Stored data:
--- START ---
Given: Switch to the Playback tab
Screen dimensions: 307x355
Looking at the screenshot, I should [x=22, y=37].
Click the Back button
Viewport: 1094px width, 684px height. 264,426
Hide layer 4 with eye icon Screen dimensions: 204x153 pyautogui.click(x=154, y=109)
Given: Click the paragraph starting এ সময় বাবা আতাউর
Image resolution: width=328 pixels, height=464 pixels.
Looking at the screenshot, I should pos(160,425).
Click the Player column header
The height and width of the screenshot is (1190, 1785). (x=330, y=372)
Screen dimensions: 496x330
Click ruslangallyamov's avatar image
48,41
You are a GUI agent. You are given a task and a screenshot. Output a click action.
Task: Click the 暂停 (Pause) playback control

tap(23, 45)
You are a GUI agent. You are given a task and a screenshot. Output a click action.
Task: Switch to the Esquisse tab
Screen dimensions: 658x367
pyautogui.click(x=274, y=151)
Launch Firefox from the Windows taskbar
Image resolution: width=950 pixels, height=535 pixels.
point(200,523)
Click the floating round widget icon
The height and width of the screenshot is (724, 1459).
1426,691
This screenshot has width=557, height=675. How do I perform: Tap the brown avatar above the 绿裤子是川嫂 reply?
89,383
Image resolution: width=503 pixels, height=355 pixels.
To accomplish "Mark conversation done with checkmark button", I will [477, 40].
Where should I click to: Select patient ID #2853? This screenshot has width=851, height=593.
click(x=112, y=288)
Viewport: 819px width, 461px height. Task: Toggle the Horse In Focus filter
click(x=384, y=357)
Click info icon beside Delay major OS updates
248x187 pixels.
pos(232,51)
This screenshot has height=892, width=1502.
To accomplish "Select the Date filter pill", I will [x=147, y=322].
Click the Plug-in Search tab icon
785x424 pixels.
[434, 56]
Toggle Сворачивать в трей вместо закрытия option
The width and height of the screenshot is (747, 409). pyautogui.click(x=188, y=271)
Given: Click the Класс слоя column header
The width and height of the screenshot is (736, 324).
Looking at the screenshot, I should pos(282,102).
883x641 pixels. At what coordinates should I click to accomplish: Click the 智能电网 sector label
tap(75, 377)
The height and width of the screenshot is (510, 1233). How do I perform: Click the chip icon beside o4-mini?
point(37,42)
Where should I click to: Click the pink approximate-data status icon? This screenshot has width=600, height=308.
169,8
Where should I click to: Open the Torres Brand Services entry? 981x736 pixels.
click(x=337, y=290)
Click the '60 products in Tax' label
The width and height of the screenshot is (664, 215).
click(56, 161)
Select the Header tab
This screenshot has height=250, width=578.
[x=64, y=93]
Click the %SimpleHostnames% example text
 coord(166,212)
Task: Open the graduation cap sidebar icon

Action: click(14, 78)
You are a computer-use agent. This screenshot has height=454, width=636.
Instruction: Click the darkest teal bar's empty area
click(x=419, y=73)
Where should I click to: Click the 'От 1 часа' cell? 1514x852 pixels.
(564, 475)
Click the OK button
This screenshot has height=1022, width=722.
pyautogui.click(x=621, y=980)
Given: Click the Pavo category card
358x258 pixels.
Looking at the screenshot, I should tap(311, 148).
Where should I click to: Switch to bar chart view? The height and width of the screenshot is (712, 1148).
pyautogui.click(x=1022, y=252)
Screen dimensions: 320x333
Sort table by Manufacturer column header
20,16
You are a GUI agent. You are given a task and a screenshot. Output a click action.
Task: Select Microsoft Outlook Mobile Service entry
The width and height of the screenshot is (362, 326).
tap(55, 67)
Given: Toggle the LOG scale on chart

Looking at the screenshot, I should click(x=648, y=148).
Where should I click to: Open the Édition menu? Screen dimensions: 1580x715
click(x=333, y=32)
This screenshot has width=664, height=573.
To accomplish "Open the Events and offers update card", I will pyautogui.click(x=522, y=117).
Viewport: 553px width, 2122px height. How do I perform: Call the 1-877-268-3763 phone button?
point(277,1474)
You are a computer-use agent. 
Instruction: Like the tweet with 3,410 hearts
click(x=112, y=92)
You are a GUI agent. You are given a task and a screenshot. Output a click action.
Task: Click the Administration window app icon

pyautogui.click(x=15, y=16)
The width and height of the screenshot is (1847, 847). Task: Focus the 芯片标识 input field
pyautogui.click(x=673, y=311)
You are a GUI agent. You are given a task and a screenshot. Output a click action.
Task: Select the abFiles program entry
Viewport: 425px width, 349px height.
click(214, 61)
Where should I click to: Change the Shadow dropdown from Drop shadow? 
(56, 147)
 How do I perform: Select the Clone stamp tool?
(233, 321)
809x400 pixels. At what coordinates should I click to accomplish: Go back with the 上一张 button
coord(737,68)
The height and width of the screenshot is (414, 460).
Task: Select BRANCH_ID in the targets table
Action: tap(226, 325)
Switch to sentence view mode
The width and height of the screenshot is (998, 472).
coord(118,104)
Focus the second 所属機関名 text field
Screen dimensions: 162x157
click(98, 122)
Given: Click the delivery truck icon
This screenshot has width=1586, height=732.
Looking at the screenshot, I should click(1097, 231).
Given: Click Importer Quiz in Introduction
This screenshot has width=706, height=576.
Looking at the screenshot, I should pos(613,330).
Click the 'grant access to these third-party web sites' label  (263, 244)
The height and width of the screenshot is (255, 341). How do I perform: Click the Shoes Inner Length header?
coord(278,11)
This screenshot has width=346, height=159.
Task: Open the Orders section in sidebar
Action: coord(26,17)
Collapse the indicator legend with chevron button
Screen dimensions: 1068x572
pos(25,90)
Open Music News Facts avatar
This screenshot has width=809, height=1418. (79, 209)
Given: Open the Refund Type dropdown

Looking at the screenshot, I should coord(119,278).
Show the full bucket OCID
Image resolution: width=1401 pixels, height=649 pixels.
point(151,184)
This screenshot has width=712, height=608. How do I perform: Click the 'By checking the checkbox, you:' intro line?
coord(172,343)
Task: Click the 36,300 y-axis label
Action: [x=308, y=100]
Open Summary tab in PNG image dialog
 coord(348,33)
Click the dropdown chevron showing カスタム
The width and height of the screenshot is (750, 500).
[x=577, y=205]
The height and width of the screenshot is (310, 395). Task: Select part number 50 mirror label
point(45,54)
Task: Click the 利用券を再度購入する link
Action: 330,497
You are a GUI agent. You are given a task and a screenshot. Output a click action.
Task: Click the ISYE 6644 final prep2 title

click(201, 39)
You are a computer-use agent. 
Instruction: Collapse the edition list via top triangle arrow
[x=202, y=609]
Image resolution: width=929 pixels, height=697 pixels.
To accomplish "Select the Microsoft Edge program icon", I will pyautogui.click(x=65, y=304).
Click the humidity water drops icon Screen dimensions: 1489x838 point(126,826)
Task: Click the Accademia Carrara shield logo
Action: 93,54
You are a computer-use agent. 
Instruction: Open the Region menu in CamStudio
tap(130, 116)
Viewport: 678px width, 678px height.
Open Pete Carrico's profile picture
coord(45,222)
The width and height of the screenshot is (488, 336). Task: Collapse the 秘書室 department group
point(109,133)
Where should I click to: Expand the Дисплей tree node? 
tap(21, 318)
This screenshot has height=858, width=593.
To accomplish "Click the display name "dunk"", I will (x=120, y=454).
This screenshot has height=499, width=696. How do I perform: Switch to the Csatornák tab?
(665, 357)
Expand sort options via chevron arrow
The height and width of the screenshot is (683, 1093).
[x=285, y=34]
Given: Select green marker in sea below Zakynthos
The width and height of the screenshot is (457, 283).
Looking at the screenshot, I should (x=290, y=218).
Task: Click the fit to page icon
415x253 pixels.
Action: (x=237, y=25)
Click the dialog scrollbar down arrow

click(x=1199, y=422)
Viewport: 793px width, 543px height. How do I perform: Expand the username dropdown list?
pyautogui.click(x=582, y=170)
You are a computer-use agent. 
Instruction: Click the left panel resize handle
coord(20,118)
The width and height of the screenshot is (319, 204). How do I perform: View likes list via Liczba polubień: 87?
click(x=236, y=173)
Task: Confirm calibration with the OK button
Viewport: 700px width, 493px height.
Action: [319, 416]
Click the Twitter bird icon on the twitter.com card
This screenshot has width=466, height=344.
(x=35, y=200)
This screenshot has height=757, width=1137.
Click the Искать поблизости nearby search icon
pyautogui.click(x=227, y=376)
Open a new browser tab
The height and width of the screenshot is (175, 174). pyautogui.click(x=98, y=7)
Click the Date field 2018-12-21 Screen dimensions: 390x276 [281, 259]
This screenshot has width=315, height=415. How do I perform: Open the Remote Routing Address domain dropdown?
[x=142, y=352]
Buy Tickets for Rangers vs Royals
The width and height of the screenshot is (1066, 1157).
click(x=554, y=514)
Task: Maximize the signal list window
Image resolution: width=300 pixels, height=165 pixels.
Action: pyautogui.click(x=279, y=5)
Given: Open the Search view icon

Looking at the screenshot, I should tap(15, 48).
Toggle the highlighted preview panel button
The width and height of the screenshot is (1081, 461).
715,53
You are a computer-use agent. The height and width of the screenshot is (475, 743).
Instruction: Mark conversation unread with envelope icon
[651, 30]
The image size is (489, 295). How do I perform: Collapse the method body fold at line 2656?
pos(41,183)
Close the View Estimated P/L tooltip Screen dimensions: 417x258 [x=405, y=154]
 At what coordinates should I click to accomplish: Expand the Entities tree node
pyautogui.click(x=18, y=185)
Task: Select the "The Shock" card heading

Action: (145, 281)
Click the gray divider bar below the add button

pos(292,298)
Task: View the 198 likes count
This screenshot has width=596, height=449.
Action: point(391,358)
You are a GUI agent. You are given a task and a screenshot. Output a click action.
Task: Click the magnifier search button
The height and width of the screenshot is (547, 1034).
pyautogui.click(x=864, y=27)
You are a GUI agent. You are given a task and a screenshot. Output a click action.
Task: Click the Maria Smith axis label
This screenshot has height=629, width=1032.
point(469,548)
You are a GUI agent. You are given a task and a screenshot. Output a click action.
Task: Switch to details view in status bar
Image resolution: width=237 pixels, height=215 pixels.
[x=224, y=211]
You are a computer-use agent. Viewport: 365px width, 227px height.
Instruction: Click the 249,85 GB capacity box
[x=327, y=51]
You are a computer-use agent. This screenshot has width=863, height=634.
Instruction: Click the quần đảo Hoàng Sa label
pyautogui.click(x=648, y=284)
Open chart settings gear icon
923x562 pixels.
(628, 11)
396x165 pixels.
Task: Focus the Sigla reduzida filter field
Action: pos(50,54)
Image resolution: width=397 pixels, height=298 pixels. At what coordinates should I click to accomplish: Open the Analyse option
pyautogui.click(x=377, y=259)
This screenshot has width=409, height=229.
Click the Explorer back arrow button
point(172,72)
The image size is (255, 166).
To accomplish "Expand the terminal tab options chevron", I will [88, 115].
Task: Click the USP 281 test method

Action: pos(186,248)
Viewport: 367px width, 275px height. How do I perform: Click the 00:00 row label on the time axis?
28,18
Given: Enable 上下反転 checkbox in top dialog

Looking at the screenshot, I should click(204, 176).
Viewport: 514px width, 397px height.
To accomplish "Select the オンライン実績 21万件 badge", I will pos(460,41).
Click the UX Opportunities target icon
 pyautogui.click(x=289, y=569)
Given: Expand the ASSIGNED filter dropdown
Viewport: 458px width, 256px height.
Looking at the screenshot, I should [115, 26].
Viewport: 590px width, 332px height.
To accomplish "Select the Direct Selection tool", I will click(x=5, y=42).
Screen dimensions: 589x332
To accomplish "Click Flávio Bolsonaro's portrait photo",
--- END ---
Report every line in the data that holds "program", copying each one.

Task: Select the abFiles program entry
To accomplish "Select the Microsoft Edge program icon", I will pyautogui.click(x=65, y=304).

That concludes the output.